Local currencies are important proving-grounds for such possibilities, as well as for re-establishment of democratic, citizen-control over our collective economic well-being.

Catherine Austin Fitts,

Catherine Austin Fitts, former Assistant Secretary for Housing in (ironically?) the first Bush administration, and now a financial advisor, has spoken and written about the perils of the falling dollar, and how to survive it. She puts a lot of emphasis on focusing your financial interests locally, as a way to resist the marching globalization of our economy. I haven't found any commentary from her about local currency specifically, however.

A video of her presentation about navigating the falling dollar can be viewed at http://video.google.com/videoplay?docid=2984480718427930625

Fitts was a guest on the "Coast to Coast" radio program a couple of weeks ago.

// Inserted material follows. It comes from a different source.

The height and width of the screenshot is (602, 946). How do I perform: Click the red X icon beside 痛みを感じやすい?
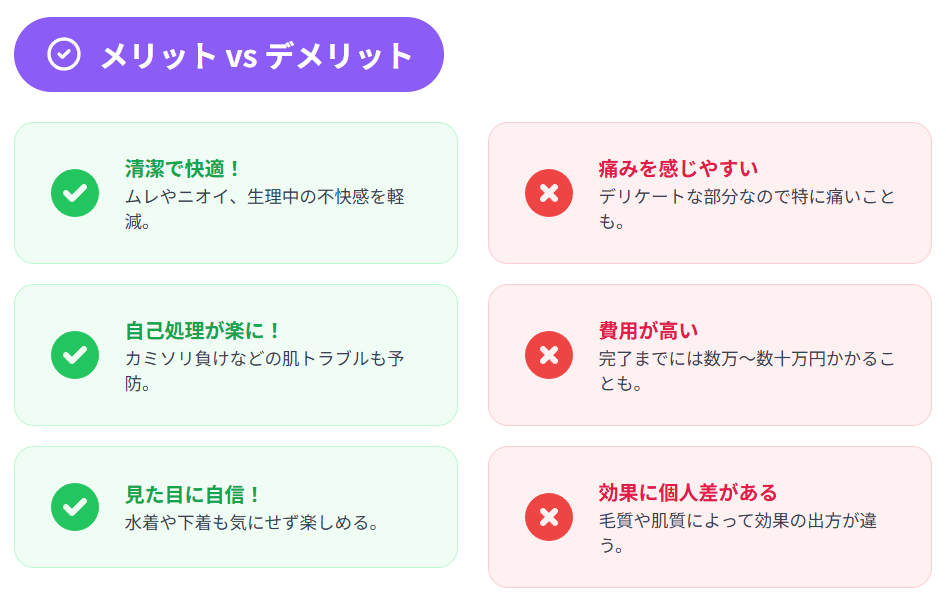pos(549,193)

She "tied it all together", drawing on her financial knowledge and her experience in federal government, and eloquently described the relationships between corporate globalization, the nature of money and the loss of national identity to the "new world order". You can download an MP3 of the program from the Coast to Coast web site, but there's a fee.

Hours at the Socialist Potluck

Madison Hours / local currency will be the featured topic at the December Socialist Potluck, Saturday the 8th at the Wilmar Center, 953 Jenifer Street.
"Are the chickens returning to the roost?" was written for the Socialist Potluck Newsletter as a bit of a preview of some of the things I hope to touch upon (the talk portion of the potluck is usually about an hour long from roughly 7 - 8 PM). I encourage folks to come out and join the discussion -- I expect not to talk any more than a half hour and would like to hear some interesting back and forth on the topic of money, how it works, and how/if it can be remade to negotiate commerce on a global scale without concentrating wealth or promoting accumulation.